Handwork Award, 2nd place – Bethany Smith
Before she had an idea of what she was going to create for the competition, Bethany looked over dresses her grandmother had sewn for her. “As I ran my fingers over all the tucks and careful embroidery, I asked myself how I could reflect my grandmother’s work while creating something new,” Bethany says. “This ensemble is the result of that question. I structured the project around teaching myself to smock in tribute to my grandmother’s love of sewing.”
Her ensemble also pays tribute to her grandmother’s flower garden. A curved, lapped detail at the coat’s yoke and cuffs, echoed by the blouse’s layered tulip sleeves, mimics flower petals. The honeycomb smocking pattern on the blouse alludes to bees. Bethany, who also earned the Senior First Runner-up title in the competition, made the coat in 100 percent wool camel coating. The skirt is a wool-blend gabardine, and the blouse is 100 percent wool gabardine. For the coat, Bethany modified BurdaStyle 6461. She refined the silhouette to her preference, and rounded the ends of the band collar. The skirt and blouse were self-drafted.
The blouse sleeves are a layered tulip design. Bethany experimented with pattern drafts and layering arrangements. Once she had created a successful pattern for the sleeves, she incorporated the concept into the coat yoke and cuffs, adding curved overlays.

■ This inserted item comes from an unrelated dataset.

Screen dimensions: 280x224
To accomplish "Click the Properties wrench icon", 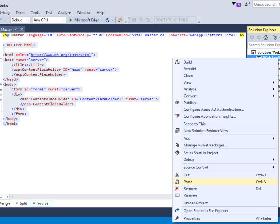I will (177, 218).
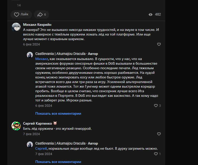
Task: Like Сергей Карпенко's comment with the heart icon
Action: click(159, 134)
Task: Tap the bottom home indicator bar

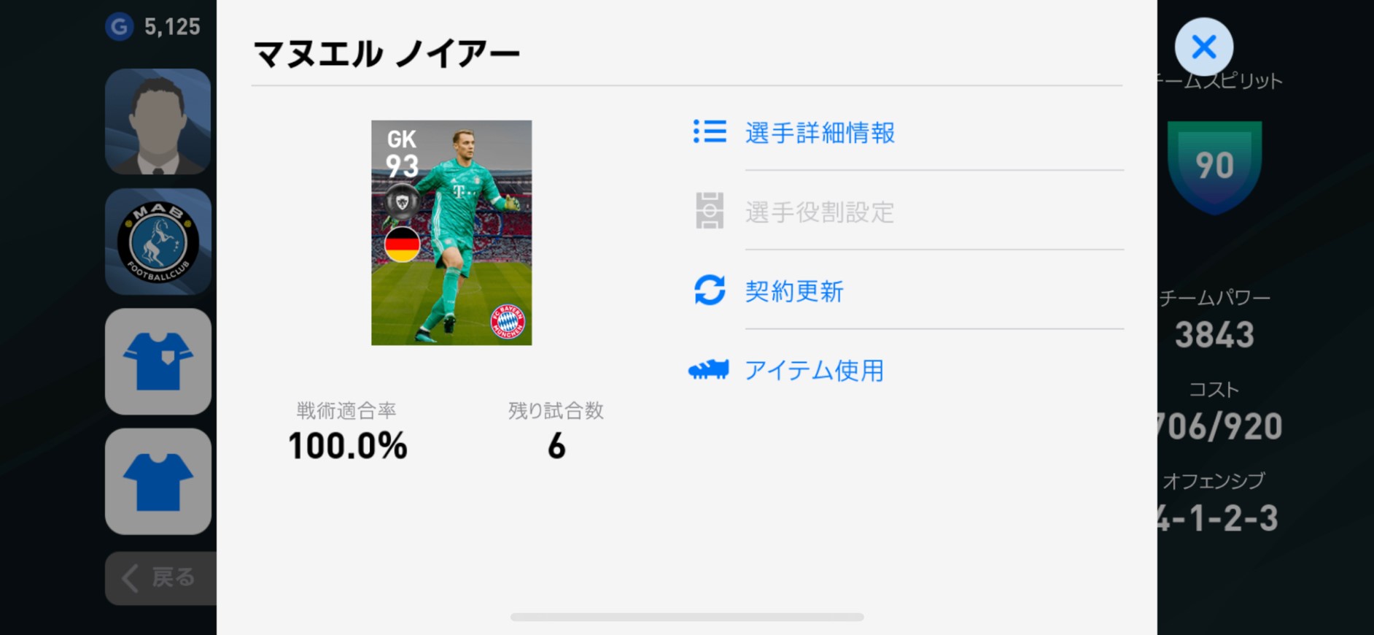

Though Bethany says she learned many new construction techniques while making her ensemble, the hand-smocking in the blouse was the most challenging detail. She followed a long process of research and practice. She describes it as a journey: from marking the fabric, to hand-pleating it, honeycomb smocking it, blocking the piece, adding piping, and finally inserting the panel into the garment.
It was at a 4-H sewing event several years ago that an Ohio MIWW representative encouraged her to participate in the competition.
“Since then, I’ve always wanted to return because of the opportunities for growth MIWW presents and the amazing community of sewers involved in the competition,” Bethany says.
Sarah McFarland is Threads’ editorial director.